======== 阅读文本 ========

吉林大学学报(理学版) ›› 2023, Vol. 61 ›› Issue (5): 1103-1111.

• • 上一篇    下一篇

基于对比学习思想的多跳问题生成

王红斌1,2,3, 杨何祯旻1,2,3, 王灿宇4   

  1. 1. 昆明理工大学 信息工程与自动化学院, 昆明 650500; 2. 昆明理工大学 云南省人工智能重点实验室, 昆明 650500; 
    3. 昆明理工大学 云南省计算机技术应用重点实验室, 昆明 650500; 4. 云南农业大学 大数据学院, 昆明 650201
  • 收稿日期:2022-10-24 出版日期:2023-09-26 发布日期:2023-09-26
  • 通讯作者: 王灿宇 E-mail:736559039@qq.com

Multi-hop Question Generation Based on Contrastive Learning Ideas

WANG Hongbin1,2,3, YANG Hezhenmin1,2,3, WANG Canyu4   

  1. 1. Faculty of Information Engineering and Automation, Kunming University of Science and Technology, Kunming 650500, China; 
    2. Yunnan Key Laboratory of Artificial Intelligence, Kunming University of Science and Technology, Kunming 650500, China; 
    3. Yunnan Key Laboratory of Computer Technology Application, Kunming University of Science and Technology, Kunming 650500, China;
    4. Faculty of Big Data, Yunnan Agricultural University, Kunming 650201, China
  • Received:2022-10-24 Online:2023-09-26 Published:2023-09-26

摘要: 针对获取大规模的多跳问答训练数据集耗时耗力的问题, 提出一个基于对比学习思想的多跳问题生成模型. 模型分为生成阶段和对比学习打分阶段, 生成阶段通过执行推理图生成候选多跳问题, 对比学习打分阶段通过一个基于对比学习思想的无参考问题的候选问题打分模型对候选问题进行打分排序, 并选择最优的候选问题. 该模型在一定程度上缩小了无监督方法与人工标注方法的差距, 有效缓解了缺少多跳问答数据集的问题. 在数据集HotpotQA上的实验结果表明, 基于对比学习的多跳问题生成模型能有效扩充训练数据, 极大减少了人工标注数据的成本.

关键词: 多跳问题生成, 机器阅读理解, 对比学习

Abstract: Aiming at the time-consuming and labor-intensive problem of obtaining large-scale multi-hop question and answer training dataset, we  proposed a multi-hop question generation model based on the contrastive learning idea. The model was divided into the generation phase and the contrastive learning scoring phase. In the generation phase, candidate multi-hop questions were generated by executing the inference graph. In the contrastive  learning scoring phase, candidate questions were scored and sorted through a candidate question scoring model without reference question based on the contrastive learning idea, and the best candidate question was selected. This model had to some extent narrowed the gap between unsupervised methods and manual annotation methods, effectively alleviating the problem of lacking a multi-hop question and answer dataset. The experimental results on HotpotQA dataset show that the multi-hop question generation model based on contrastive learning can effectively expand the training data and greatly reduce the cost of manually labeling data.

Key words: multi-hop question generation, machine reading comprehension, contrastive learning

中图分类号: 

  • TP391

======== 所给材料 ========

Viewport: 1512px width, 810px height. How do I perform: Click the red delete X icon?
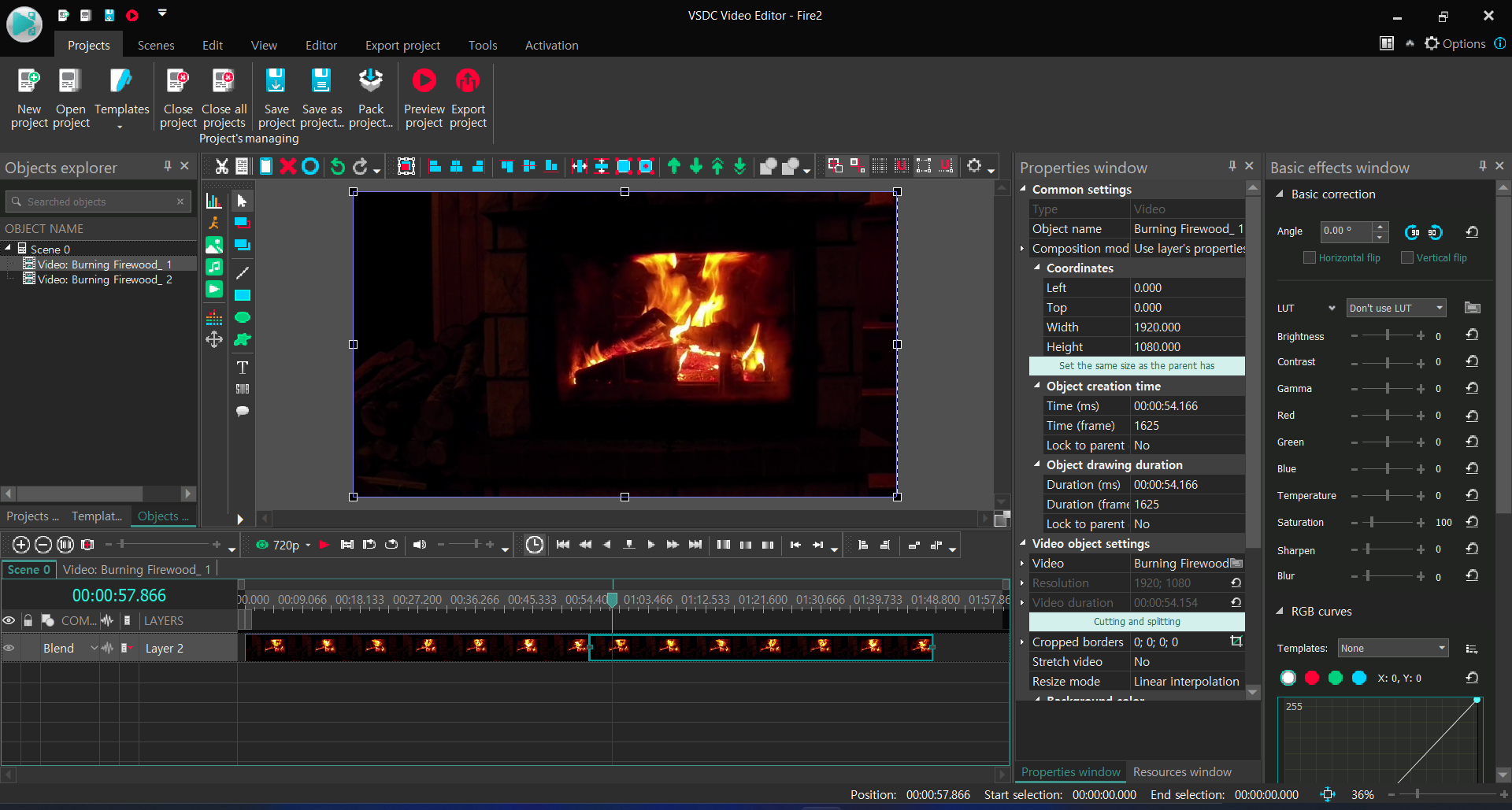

========
======== 所给材料 ========

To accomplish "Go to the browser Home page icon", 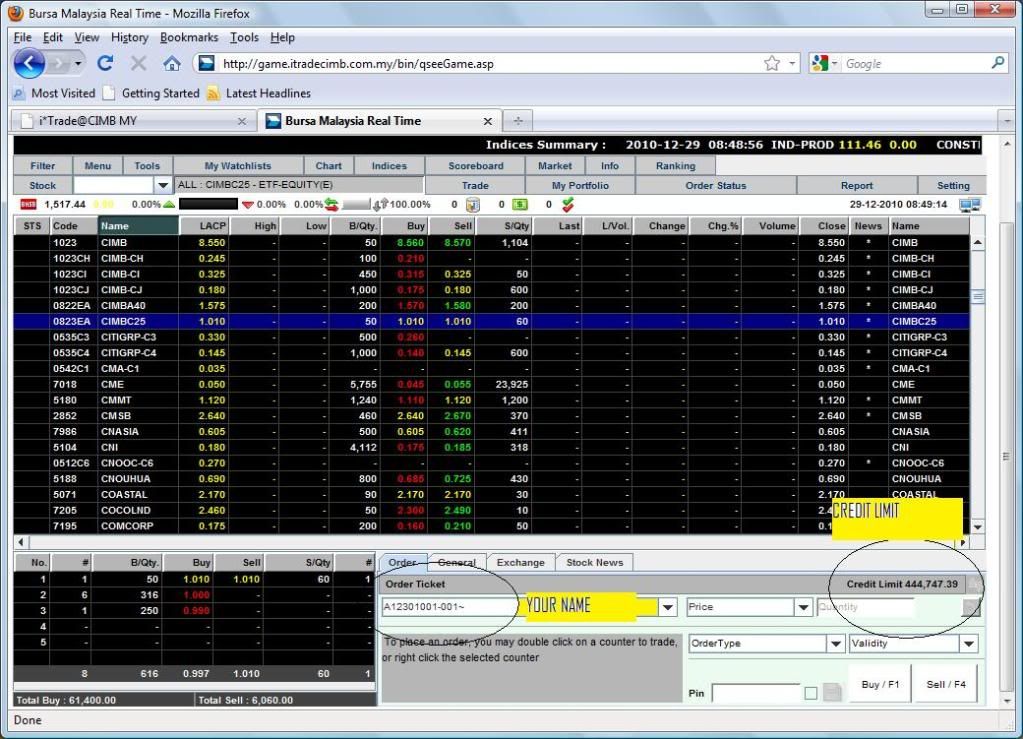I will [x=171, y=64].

========
======== 所给材料 ========

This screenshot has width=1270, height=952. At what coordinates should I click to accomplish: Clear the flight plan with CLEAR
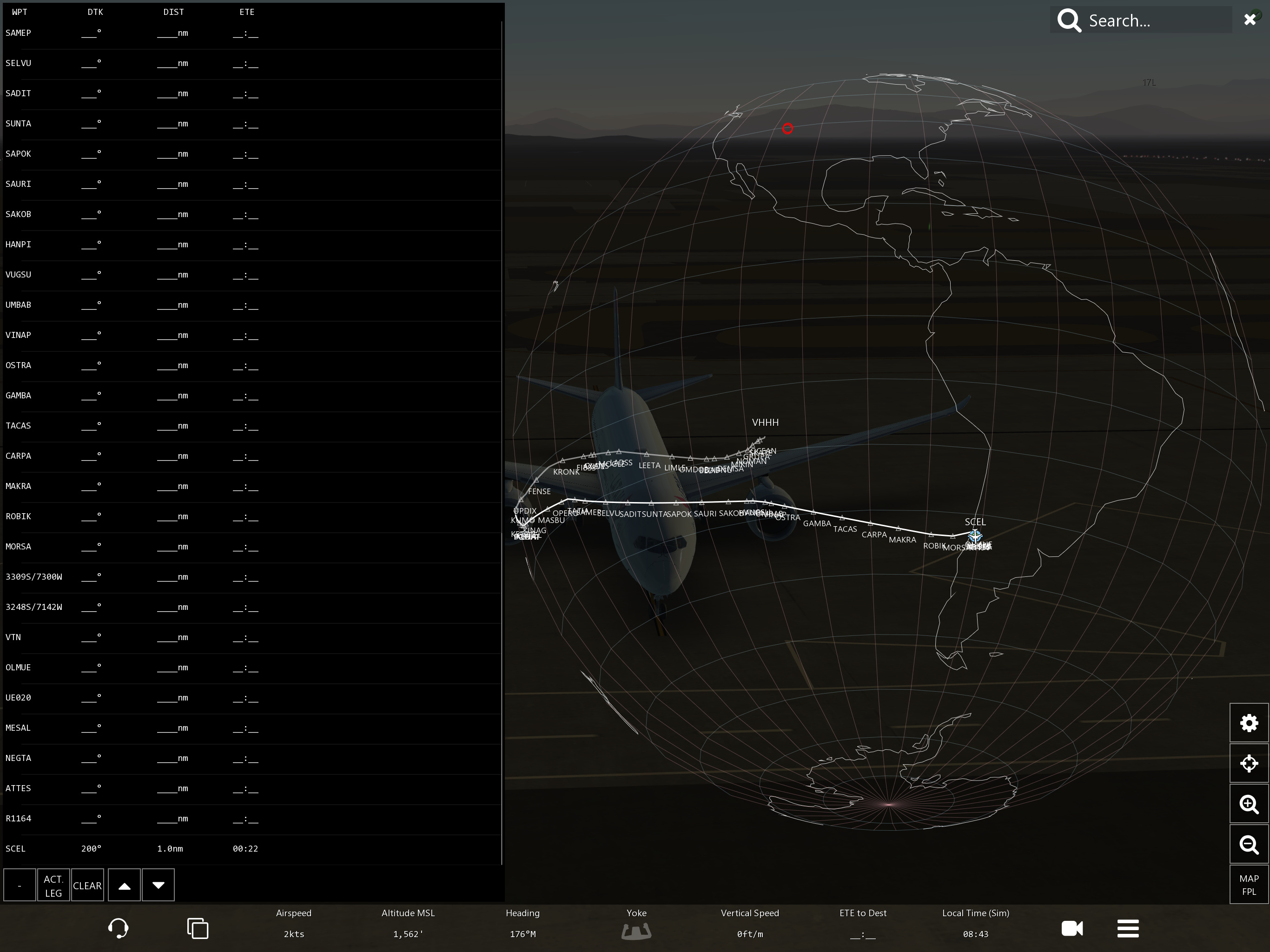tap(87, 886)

========

▸ 书面任务
- 1) 请将多跳问题生成一文中从"WANG Hongbin1,2,3, YANG"起、一直到"在数据集HotpotQA上的实验结果表明, 基于对比学习的多跳问题生成模型能有效扩充训练数据, 极大减少了人工标注数据的成本."为止的全部内容原样照录。
- 2) 请根据多跳问题生成一文回答下列问题：
(a) 这篇文章的收稿日期是哪一天？
(b) 文中提出的模型分为哪两个阶段？
(c) 实验是在哪个数据集上进行的？
上述记录取自其他来源。

▸ 参考答案
- 1)
WANG Hongbin1,2,3, YANG Hezhenmin1,2,3, WANG Canyu4   

  1. 1. Faculty of Information Engineering and Automation, Kunming University of Science and Technology, Kunming 650500, China; 
    2. Yunnan Key Laboratory of Artificial Intelligence, Kunming University of Science and Technology, Kunming 650500, China; 
    3. Yunnan Key Laboratory of Computer Technology Application, Kunming University of Science and Technology, Kunming 650500, China;
    4. Faculty of Big Data, Yunnan Agricultural University, Kunming 650201, China
  • Received:2022-10-24 Online:2023-09-26 Published:2023-09-26

摘要: 针对获取大规模的多跳问答训练数据集耗时耗力的问题, 提出一个基于对比学习思想的多跳问题生成模型. 模型分为生成阶段和对比学习打分阶段, 生成阶段通过执行推理图生成候选多跳问题, 对比学习打分阶段通过一个基于对比学习思想的无参考问题的候选问题打分模型对候选问题进行打分排序, 并选择最优的候选问题. 该模型在一定程度上缩小了无监督方法与人工标注方法的差距, 有效缓解了缺少多跳问答数据集的问题. 在数据集HotpotQA上的实验结果表明, 基于对比学习的多跳问题生成模型能有效扩充训练数据, 极大减少了人工标注数据的成本.

- 2)
(a) 2022-10-24。
(b) 生成阶段和对比学习打分阶段。
(c) HotpotQA。